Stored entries

____________

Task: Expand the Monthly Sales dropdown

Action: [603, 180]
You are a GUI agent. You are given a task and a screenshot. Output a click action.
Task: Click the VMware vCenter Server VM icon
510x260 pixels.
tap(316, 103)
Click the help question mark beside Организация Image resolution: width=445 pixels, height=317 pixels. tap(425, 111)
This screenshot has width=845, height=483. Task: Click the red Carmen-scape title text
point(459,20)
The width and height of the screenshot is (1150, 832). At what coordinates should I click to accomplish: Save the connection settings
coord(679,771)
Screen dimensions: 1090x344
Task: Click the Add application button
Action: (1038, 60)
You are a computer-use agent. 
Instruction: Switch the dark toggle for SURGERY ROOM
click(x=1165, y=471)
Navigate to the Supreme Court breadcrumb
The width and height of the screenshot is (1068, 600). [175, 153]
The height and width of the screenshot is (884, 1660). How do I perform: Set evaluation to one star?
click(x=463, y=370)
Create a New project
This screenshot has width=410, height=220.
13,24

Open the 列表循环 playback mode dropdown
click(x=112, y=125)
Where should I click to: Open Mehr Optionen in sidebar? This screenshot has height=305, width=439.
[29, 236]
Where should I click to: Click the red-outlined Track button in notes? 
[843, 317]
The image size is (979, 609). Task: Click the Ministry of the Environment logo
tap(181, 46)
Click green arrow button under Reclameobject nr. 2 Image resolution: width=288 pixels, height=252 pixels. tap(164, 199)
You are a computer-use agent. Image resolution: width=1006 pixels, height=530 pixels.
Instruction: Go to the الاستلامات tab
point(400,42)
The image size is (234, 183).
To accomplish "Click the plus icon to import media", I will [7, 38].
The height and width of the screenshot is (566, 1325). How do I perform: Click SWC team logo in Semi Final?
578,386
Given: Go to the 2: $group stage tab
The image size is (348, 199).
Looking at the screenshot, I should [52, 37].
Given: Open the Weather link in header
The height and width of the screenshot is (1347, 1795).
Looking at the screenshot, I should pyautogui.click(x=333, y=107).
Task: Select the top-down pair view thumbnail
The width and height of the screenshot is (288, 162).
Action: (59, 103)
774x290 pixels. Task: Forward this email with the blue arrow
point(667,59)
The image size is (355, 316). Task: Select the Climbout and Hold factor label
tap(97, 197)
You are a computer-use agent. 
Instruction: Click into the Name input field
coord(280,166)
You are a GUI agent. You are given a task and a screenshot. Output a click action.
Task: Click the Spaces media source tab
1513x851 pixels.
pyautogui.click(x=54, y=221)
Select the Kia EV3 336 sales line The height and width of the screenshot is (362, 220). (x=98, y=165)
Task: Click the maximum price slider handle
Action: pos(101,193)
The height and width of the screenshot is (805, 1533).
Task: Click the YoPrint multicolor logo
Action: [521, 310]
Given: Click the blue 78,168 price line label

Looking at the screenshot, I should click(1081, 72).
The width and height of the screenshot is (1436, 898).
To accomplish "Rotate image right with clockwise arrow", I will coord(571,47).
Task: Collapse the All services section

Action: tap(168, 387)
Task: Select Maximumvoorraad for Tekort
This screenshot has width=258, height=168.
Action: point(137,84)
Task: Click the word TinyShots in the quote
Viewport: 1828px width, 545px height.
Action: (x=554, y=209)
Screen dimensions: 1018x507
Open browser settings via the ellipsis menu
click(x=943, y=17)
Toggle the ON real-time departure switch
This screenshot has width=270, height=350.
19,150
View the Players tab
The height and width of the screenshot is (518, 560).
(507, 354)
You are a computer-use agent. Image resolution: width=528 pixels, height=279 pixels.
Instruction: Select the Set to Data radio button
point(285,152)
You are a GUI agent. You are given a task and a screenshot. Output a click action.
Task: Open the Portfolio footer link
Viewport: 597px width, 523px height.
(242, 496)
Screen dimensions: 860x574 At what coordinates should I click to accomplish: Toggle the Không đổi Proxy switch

____________

- _Task goal_: Render the entries above as a numbered list, from the line containing "Given: Go to the 2: $group stage tab" up to and including the line containing "point(667,59)". Leave out any blank lines.

- _Solved exercise_:
1. Given: Go to the 2: $group stage tab
2. The image size is (348, 199).
3. Looking at the screenshot, I should [52, 37].
4. Given: Open the Weather link in header
5. The height and width of the screenshot is (1347, 1795).
6. Looking at the screenshot, I should pyautogui.click(x=333, y=107).
7. Task: Select the top-down pair view thumbnail
8. The width and height of the screenshot is (288, 162).
9. Action: (59, 103)
10. 774x290 pixels. Task: Forward this email with the blue arrow
11. point(667,59)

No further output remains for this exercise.